Mc Quaid’s replacement, Dermot Ryan, epitomized the class of ‘new priests’ appointed to bishoprics in the 70s. Perceived as revolutionary at the time, they are now the Church Establishment. The chairman of the Dublin Council of Priests (whose name escapes me) was on an Irish TV discussion panel a few months ago. He expressed amusement at the audience’s media-imbibed tendency to protray bishops like Donal Murray as bigoted ultra-conservatives remarking that when he in the seminary these prelates were seen as the ‘new priests’, whose cool outgoing liberal nature contrasted with the relics of obscurantism they were supplanting. This was supposed to be a new dawn for the church, but the church disintegrated in the interim because clergy kept changing what the church meant.

And in the wake of it all, we are now left in a kind of frenzied but futile wilderness. The bishops continue to say nothing because they have nothing to say. One wonders when it will all end.

It is doubtful whether the Vatican, much less the Irish episcopacy, understands just how serious a crisis the Irish Church is in. To quote Diarmuid Martin at Christmas lamenting the vocations figures:

“We have 46 priests over 80 and only two less than 35 years of age. In a very short time we will just have the bare number of priests required to have one active priest for each of our 199 parishes”

Fr Brendan Hoban, parish priest at St Muredach’s Cathedral, Ballina, writing in the Furrow said of his own Killala diocese that “in 20 years’ time there will be around eight priests instead of the present 34, with probably two or three under 60 years of age”.

He said “the difficult truth is that priests will have effectively dissappeared in Ireland in two to three decades”.

The Irish Times reported that an unidentified young bishop suggested to his fellows at a special meeting that every single bishop in Ireland resign as a result of the Murphy Report. It was rejected indignantly. While there is no apparent justice in such a suggestion, it would have shown a refreshing commitment to renewal and soothed public anger. But instead they opted to dither incomprehensively.

And what about catechesis in schools?...90% of which are still under episcopal patronage!
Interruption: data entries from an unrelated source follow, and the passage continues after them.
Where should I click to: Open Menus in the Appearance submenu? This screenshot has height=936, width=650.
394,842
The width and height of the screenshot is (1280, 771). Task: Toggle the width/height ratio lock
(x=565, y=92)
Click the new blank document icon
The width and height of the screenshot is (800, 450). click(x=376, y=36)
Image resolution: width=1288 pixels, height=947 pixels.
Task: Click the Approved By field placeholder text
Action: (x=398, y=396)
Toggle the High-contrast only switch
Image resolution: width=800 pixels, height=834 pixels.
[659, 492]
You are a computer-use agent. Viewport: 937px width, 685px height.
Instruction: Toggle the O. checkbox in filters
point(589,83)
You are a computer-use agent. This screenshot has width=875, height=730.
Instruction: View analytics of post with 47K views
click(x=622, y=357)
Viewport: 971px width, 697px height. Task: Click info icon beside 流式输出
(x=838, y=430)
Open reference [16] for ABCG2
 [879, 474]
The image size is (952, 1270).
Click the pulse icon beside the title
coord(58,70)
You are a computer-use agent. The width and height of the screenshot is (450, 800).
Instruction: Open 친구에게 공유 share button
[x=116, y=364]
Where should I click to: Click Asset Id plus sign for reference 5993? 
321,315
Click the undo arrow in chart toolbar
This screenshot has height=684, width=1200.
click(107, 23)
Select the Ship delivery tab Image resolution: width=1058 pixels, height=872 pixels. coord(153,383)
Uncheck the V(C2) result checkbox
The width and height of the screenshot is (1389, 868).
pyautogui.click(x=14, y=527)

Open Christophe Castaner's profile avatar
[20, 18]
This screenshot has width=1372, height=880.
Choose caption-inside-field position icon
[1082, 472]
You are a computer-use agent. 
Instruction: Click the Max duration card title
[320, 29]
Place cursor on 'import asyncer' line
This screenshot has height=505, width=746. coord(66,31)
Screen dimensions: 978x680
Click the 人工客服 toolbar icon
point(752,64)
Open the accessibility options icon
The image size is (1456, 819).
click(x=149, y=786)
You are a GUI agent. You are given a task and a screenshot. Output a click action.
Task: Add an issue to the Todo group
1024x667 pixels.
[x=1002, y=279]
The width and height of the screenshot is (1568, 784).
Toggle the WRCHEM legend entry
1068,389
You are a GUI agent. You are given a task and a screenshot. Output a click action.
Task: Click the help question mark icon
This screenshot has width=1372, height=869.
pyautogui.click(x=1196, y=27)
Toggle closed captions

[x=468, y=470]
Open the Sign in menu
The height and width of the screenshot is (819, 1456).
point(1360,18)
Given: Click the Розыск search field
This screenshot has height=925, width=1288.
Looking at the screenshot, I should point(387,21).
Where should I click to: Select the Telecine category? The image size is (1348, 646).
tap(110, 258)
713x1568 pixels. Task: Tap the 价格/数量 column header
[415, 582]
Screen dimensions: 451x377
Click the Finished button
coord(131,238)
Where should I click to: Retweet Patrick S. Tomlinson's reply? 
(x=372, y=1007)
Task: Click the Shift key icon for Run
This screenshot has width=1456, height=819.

A whole generation is theologically illiterate thanks to the bishops' sanctioned Children of God/Alive-O constructivist blather, masquerading as religious 'education'. The decline in the Irish church is largely self-induced.

gemoftheocean said...

Andy, I DO hope the men do ALL the work in the Sanctuary too, like CLEANING UP THE PLACE after the men have trod all over it.

And I do hope the MEN do ALL the CCD work since your pastor thinks ONLY men are worth of any position. I would assume at least this last bit since according to St. Paul that HE didn't "allow a woman to teach." Although on that later bit, according to the Acts of the Apostles not only did Aquila correct Apollos, but so did his wife, Priscilla ... and A&P LIVED with St. Paul for a time, so evidently Priscilla and Aquila ignored Paul on the "teaching" business.

What an idiot pastor you have automatically knocking out 50% of his parishioners from helping him as regards finance etc. So you're telling me your pastor would stupidly refuse the services of a qualified woman to be on his parish council just because she was a women. Never mind she may have knowledge which could help him solve a problem.

George said...

Gem,

As far as I know, the Altar and Rosary Society (fairly certain all women) take care of the tiddying up and repairing vestments and such.

As far as teaching goes.. I think traditionally Catholic women have always been allowed to teach children.. and this is mostly how the religious education runs, with the priests' involvement of course, at the parish.